* _WORK REQUIRED_
The lines from the one holding "Given: Toggle required cross for sname row" through the end of the records below are to be written out exactly, and nothing else; pictures are to be left out.

Saved entries
________________________________________
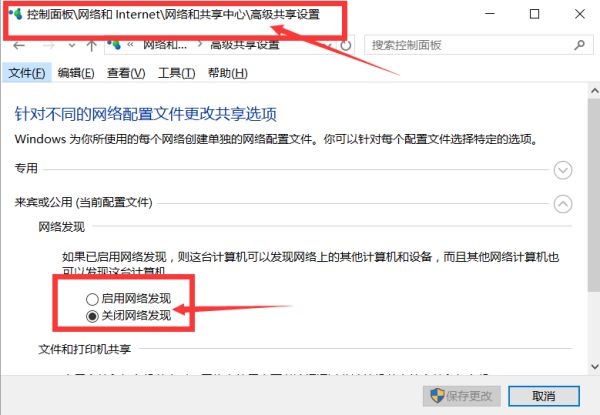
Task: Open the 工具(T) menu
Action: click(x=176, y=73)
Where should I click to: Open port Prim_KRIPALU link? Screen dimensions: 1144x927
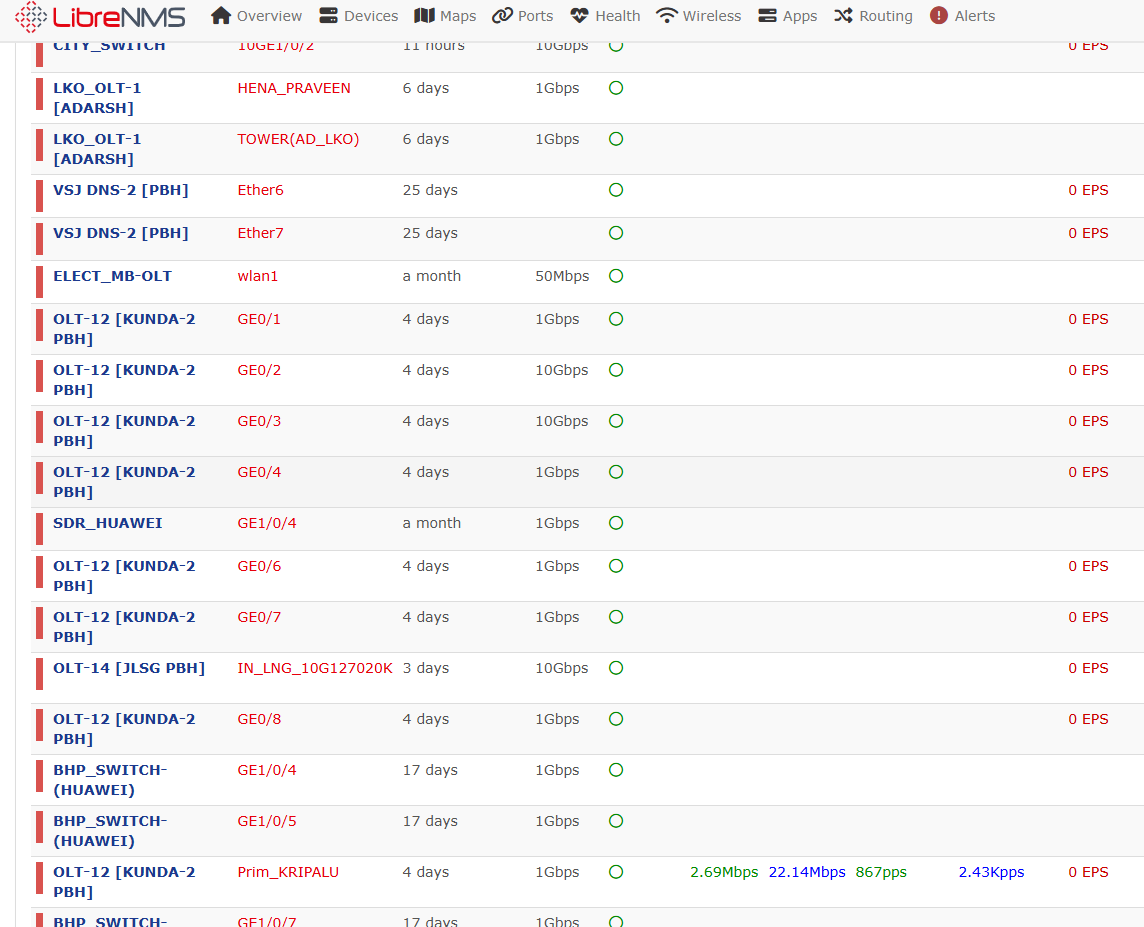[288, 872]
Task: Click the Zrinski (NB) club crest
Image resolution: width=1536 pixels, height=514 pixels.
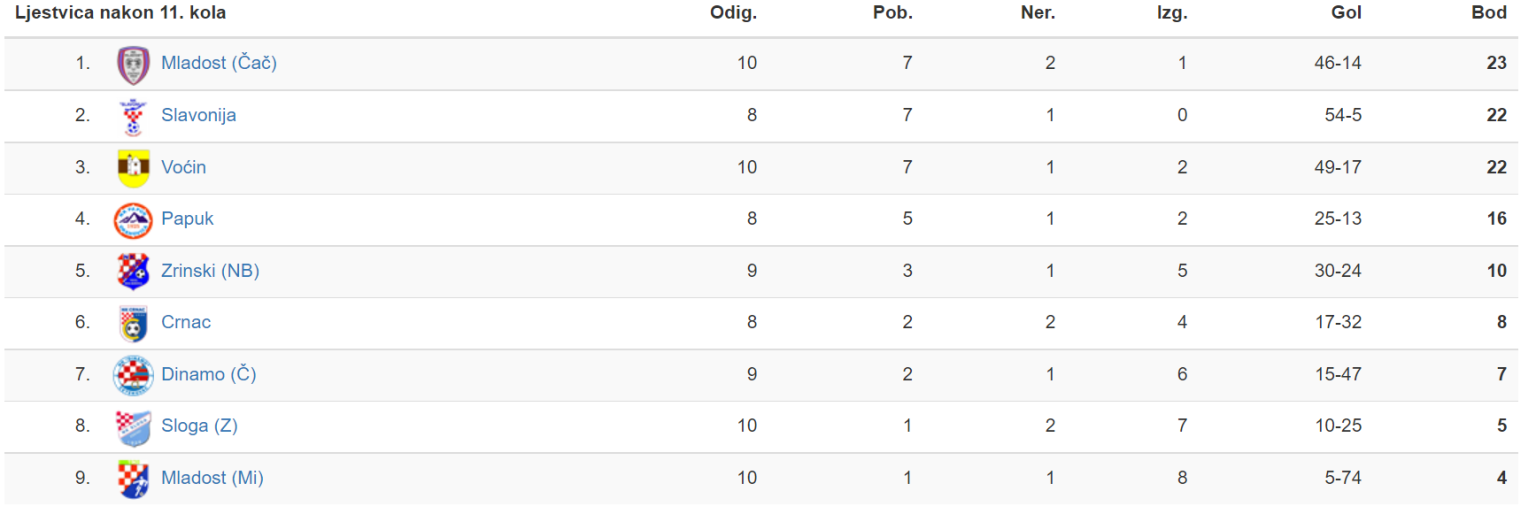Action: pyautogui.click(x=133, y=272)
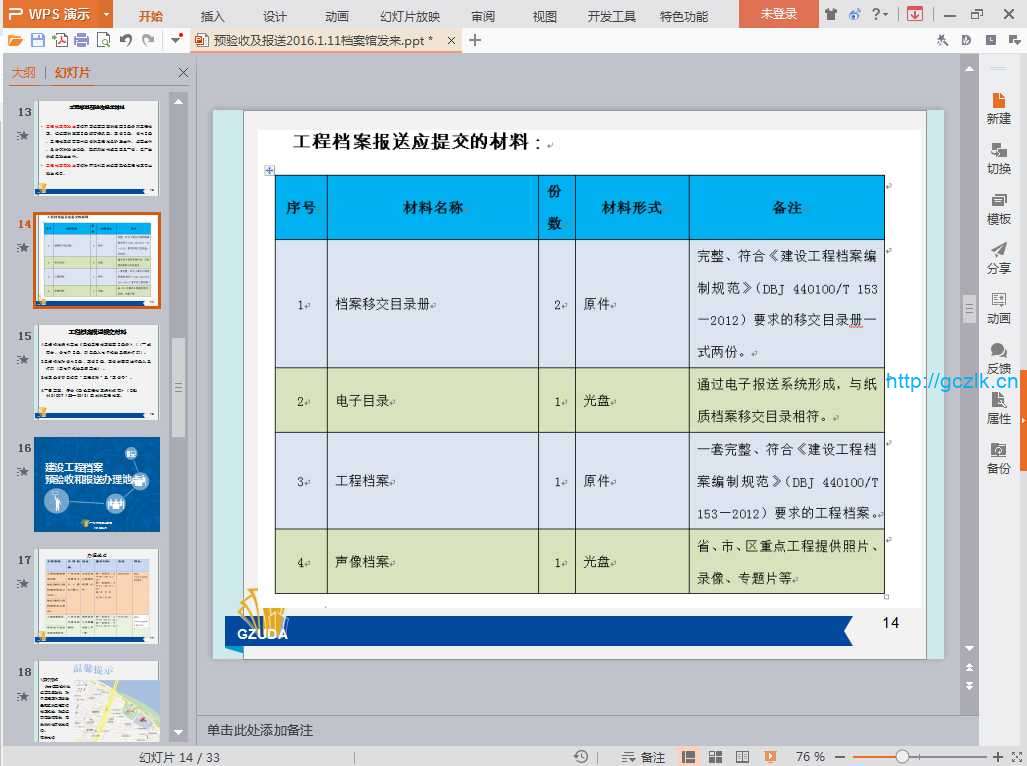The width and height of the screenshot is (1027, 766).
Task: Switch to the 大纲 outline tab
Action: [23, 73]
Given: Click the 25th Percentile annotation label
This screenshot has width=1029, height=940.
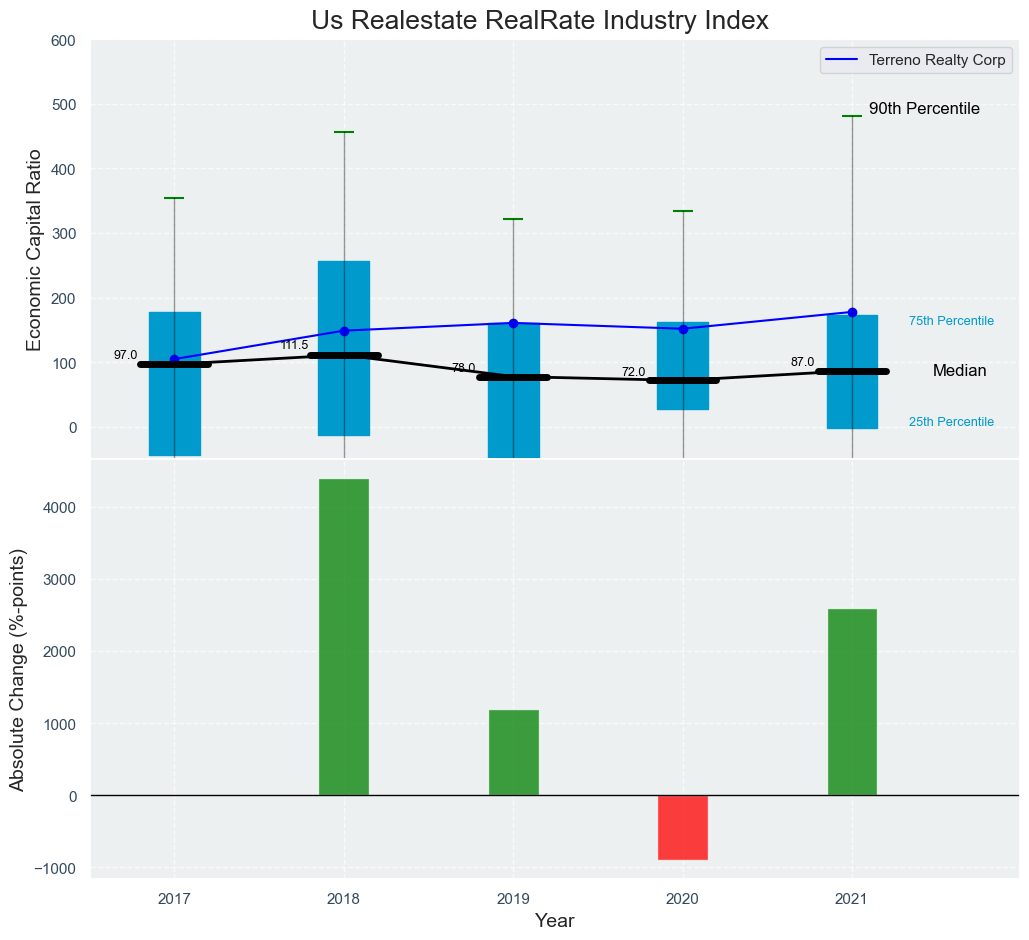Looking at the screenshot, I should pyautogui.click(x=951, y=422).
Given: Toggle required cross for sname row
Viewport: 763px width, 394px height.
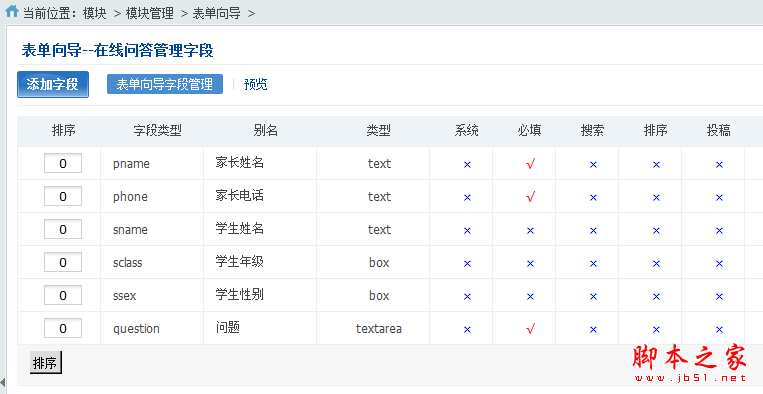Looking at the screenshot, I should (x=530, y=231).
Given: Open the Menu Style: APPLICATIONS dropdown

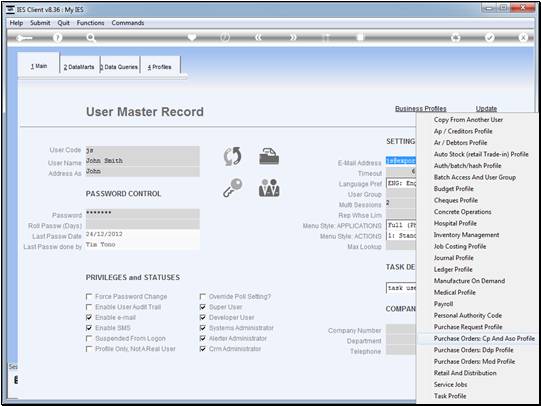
________________________________________
* _RESPONSE TO THE EXERCISE_
Given: Toggle required cross for sname row
Viewport: 763px width, 394px height.
Looking at the screenshot, I should (x=530, y=231).
Given: Open the Menu Style: APPLICATIONS dropdown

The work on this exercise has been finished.